(What the task asks) Reproduce each of the following lines exactly as it appears, keeping every character and the original line order.

* start *

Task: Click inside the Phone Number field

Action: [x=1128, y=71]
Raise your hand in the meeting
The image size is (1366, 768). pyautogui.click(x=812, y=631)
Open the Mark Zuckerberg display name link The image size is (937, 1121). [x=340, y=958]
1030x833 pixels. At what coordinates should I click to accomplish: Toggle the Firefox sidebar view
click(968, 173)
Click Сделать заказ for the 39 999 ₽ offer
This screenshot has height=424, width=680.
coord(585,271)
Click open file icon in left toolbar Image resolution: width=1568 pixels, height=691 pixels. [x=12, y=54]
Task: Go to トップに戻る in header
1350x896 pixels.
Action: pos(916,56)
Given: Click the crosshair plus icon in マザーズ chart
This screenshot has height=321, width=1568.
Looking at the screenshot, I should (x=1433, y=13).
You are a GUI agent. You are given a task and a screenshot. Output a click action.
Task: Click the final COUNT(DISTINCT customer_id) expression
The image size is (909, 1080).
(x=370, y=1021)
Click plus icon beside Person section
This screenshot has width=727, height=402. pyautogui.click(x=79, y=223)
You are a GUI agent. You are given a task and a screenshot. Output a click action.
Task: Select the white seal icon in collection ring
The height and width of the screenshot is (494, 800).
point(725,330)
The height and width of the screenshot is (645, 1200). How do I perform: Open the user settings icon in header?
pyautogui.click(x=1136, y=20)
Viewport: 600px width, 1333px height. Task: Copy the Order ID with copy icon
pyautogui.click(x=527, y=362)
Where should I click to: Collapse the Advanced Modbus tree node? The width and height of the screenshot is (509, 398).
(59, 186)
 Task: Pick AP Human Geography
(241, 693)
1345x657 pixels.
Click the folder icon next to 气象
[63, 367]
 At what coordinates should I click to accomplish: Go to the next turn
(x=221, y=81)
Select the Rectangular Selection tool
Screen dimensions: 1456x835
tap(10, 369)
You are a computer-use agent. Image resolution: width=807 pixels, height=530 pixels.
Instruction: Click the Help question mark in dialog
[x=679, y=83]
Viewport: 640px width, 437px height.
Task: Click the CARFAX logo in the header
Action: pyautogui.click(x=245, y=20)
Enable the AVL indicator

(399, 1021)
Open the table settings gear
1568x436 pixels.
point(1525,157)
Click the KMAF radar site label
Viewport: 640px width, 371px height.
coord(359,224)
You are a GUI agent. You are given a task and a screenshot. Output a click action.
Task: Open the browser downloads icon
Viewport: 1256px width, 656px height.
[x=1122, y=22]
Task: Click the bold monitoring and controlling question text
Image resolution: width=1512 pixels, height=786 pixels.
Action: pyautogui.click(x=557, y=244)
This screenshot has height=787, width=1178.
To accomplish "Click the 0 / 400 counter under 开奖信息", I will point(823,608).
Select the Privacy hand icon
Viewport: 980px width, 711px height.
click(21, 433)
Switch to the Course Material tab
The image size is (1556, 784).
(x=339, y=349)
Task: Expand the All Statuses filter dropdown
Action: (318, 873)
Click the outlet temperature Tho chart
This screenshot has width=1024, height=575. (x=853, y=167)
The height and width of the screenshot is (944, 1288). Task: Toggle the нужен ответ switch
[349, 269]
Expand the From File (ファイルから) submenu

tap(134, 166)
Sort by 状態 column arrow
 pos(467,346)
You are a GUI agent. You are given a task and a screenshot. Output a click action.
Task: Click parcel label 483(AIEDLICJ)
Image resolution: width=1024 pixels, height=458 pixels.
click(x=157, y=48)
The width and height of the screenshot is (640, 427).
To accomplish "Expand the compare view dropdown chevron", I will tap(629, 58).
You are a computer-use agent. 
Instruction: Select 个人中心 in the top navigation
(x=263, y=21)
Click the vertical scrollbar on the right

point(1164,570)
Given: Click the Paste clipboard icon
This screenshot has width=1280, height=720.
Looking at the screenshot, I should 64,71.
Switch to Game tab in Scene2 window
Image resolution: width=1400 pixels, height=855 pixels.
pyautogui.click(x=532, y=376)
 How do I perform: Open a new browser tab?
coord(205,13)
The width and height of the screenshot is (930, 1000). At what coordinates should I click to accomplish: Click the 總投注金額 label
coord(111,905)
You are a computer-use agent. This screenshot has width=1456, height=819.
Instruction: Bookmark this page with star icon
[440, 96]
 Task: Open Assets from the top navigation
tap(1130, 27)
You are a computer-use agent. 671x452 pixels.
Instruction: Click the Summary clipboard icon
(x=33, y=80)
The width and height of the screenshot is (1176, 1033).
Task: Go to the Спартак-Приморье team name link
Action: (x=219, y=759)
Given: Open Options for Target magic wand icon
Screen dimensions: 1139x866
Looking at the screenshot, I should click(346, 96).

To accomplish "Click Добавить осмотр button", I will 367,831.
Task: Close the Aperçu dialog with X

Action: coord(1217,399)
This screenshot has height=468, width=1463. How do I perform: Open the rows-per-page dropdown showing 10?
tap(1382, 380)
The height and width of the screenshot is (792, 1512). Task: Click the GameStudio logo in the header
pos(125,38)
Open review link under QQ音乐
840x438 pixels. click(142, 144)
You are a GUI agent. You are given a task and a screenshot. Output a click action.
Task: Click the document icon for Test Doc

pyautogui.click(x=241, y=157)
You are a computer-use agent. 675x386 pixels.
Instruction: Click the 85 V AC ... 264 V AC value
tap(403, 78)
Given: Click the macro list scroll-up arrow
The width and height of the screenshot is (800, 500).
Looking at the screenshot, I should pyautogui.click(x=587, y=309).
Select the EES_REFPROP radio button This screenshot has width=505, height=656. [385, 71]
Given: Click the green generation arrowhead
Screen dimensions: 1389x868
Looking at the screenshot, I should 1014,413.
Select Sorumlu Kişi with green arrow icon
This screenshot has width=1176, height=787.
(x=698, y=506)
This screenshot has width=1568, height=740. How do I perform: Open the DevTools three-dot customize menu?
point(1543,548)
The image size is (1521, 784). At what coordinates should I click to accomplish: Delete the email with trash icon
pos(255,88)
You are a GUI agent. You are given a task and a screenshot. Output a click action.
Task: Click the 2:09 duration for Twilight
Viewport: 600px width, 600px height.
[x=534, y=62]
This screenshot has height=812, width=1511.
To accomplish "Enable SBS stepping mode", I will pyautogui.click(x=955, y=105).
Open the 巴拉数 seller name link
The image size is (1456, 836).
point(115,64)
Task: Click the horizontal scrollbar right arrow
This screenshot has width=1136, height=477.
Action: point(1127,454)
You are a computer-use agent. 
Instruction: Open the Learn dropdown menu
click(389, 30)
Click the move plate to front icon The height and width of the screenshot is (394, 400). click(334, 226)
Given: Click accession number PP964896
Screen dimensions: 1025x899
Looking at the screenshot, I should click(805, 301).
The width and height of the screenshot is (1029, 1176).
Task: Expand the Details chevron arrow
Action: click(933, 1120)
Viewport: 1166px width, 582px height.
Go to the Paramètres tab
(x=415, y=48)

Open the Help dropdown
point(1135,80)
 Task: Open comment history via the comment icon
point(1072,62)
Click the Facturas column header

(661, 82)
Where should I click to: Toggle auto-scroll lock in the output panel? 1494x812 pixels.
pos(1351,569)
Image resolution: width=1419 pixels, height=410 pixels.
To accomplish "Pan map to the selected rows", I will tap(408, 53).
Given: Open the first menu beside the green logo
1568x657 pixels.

* end *

(Final answer)
Task: Click inside the Phone Number field

Action: [x=1128, y=71]
Raise your hand in the meeting
The image size is (1366, 768). pyautogui.click(x=812, y=631)
Open the Mark Zuckerberg display name link The image size is (937, 1121). [x=340, y=958]
1030x833 pixels. At what coordinates should I click to accomplish: Toggle the Firefox sidebar view
click(968, 173)
Click Сделать заказ for the 39 999 ₽ offer
This screenshot has height=424, width=680.
coord(585,271)
Click open file icon in left toolbar Image resolution: width=1568 pixels, height=691 pixels. [x=12, y=54]
Task: Go to トップに戻る in header
1350x896 pixels.
Action: pos(916,56)
Given: Click the crosshair plus icon in マザーズ chart
This screenshot has height=321, width=1568.
Looking at the screenshot, I should (x=1433, y=13).
You are a GUI agent. You are given a task and a screenshot. Output a click action.
Task: Click the final COUNT(DISTINCT customer_id) expression
The image size is (909, 1080).
(x=370, y=1021)
Click plus icon beside Person section
This screenshot has width=727, height=402. pyautogui.click(x=79, y=223)
You are a GUI agent. You are given a task and a screenshot. Output a click action.
Task: Select the white seal icon in collection ring
The height and width of the screenshot is (494, 800).
point(725,330)
The height and width of the screenshot is (645, 1200). How do I perform: Open the user settings icon in header?
pyautogui.click(x=1136, y=20)
Viewport: 600px width, 1333px height. Task: Copy the Order ID with copy icon
pyautogui.click(x=527, y=362)
Where should I click to: Collapse the Advanced Modbus tree node? The width and height of the screenshot is (509, 398).
(59, 186)
 Task: Pick AP Human Geography
(241, 693)
1345x657 pixels.
Click the folder icon next to 气象
[63, 367]
 At what coordinates should I click to accomplish: Go to the next turn
(x=221, y=81)
Select the Rectangular Selection tool
Screen dimensions: 1456x835
tap(10, 369)
You are a computer-use agent. Image resolution: width=807 pixels, height=530 pixels.
Instruction: Click the Help question mark in dialog
[x=679, y=83]
Viewport: 640px width, 437px height.
Task: Click the CARFAX logo in the header
Action: pyautogui.click(x=245, y=20)
Enable the AVL indicator

(399, 1021)
Open the table settings gear
1568x436 pixels.
point(1525,157)
Click the KMAF radar site label
Viewport: 640px width, 371px height.
coord(359,224)
You are a GUI agent. You are given a task and a screenshot. Output a click action.
Task: Open the browser downloads icon
Viewport: 1256px width, 656px height.
[x=1122, y=22]
Task: Click the bold monitoring and controlling question text
Image resolution: width=1512 pixels, height=786 pixels.
Action: pyautogui.click(x=557, y=244)
This screenshot has height=787, width=1178.
To accomplish "Click the 0 / 400 counter under 开奖信息", I will point(823,608).
Select the Privacy hand icon
Viewport: 980px width, 711px height.
click(21, 433)
Switch to the Course Material tab
The image size is (1556, 784).
(x=339, y=349)
Task: Expand the All Statuses filter dropdown
Action: (318, 873)
Click the outlet temperature Tho chart
This screenshot has width=1024, height=575. (x=853, y=167)
The height and width of the screenshot is (944, 1288). Task: Toggle the нужен ответ switch
[349, 269]
Expand the From File (ファイルから) submenu

tap(134, 166)
Sort by 状態 column arrow
 pos(467,346)
You are a GUI agent. You are given a task and a screenshot. Output a click action.
Task: Click parcel label 483(AIEDLICJ)
Image resolution: width=1024 pixels, height=458 pixels.
click(x=157, y=48)
The width and height of the screenshot is (640, 427).
To accomplish "Expand the compare view dropdown chevron", I will tap(629, 58).
You are a computer-use agent. 
Instruction: Select 个人中心 in the top navigation
(x=263, y=21)
Click the vertical scrollbar on the right

point(1164,570)
Given: Click the Paste clipboard icon
This screenshot has width=1280, height=720.
Looking at the screenshot, I should 64,71.
Switch to Game tab in Scene2 window
Image resolution: width=1400 pixels, height=855 pixels.
pyautogui.click(x=532, y=376)
 How do I perform: Open a new browser tab?
coord(205,13)
The width and height of the screenshot is (930, 1000). At what coordinates should I click to accomplish: Click the 總投注金額 label
coord(111,905)
You are a computer-use agent. This screenshot has width=1456, height=819.
Instruction: Bookmark this page with star icon
[440, 96]
 Task: Open Assets from the top navigation
tap(1130, 27)
You are a computer-use agent. 671x452 pixels.
Instruction: Click the Summary clipboard icon
(x=33, y=80)
The width and height of the screenshot is (1176, 1033).
Task: Go to the Спартак-Приморье team name link
Action: (x=219, y=759)
Given: Open Options for Target magic wand icon
Screen dimensions: 1139x866
Looking at the screenshot, I should click(346, 96).

To accomplish "Click Добавить осмотр button", I will 367,831.
Task: Close the Aperçu dialog with X

Action: coord(1217,399)
This screenshot has height=468, width=1463. How do I perform: Open the rows-per-page dropdown showing 10?
tap(1382, 380)
The height and width of the screenshot is (792, 1512). Task: Click the GameStudio logo in the header
pos(125,38)
Open review link under QQ音乐
840x438 pixels. click(142, 144)
You are a GUI agent. You are given a task and a screenshot. Output a click action.
Task: Click the document icon for Test Doc

pyautogui.click(x=241, y=157)
You are a computer-use agent. 675x386 pixels.
Instruction: Click the 85 V AC ... 264 V AC value
tap(403, 78)
Given: Click the macro list scroll-up arrow
The width and height of the screenshot is (800, 500).
Looking at the screenshot, I should pyautogui.click(x=587, y=309).
Select the EES_REFPROP radio button This screenshot has width=505, height=656. [385, 71]
Given: Click the green generation arrowhead
Screen dimensions: 1389x868
Looking at the screenshot, I should 1014,413.
Select Sorumlu Kişi with green arrow icon
This screenshot has width=1176, height=787.
(x=698, y=506)
This screenshot has width=1568, height=740. How do I perform: Open the DevTools three-dot customize menu?
point(1543,548)
The image size is (1521, 784). At what coordinates should I click to accomplish: Delete the email with trash icon
pos(255,88)
You are a GUI agent. You are given a task and a screenshot. Output a click action.
Task: Click the 2:09 duration for Twilight
Viewport: 600px width, 600px height.
[x=534, y=62]
This screenshot has height=812, width=1511.
To accomplish "Enable SBS stepping mode", I will pyautogui.click(x=955, y=105).
Open the 巴拉数 seller name link
The image size is (1456, 836).
point(115,64)
Task: Click the horizontal scrollbar right arrow
This screenshot has width=1136, height=477.
Action: point(1127,454)
You are a computer-use agent. 
Instruction: Open the Learn dropdown menu
click(389, 30)
Click the move plate to front icon The height and width of the screenshot is (394, 400). click(334, 226)
Given: Click accession number PP964896
Screen dimensions: 1025x899
Looking at the screenshot, I should click(805, 301).
The width and height of the screenshot is (1029, 1176).
Task: Expand the Details chevron arrow
Action: click(933, 1120)
Viewport: 1166px width, 582px height.
Go to the Paramètres tab
(x=415, y=48)

Open the Help dropdown
point(1135,80)
 Task: Open comment history via the comment icon
point(1072,62)
Click the Facturas column header

(661, 82)
Where should I click to: Toggle auto-scroll lock in the output panel? 1494x812 pixels.
pos(1351,569)
Image resolution: width=1419 pixels, height=410 pixels.
To accomplish "Pan map to the selected rows", I will tap(408, 53).
Given: Open the first menu beside the green logo
1568x657 pixels.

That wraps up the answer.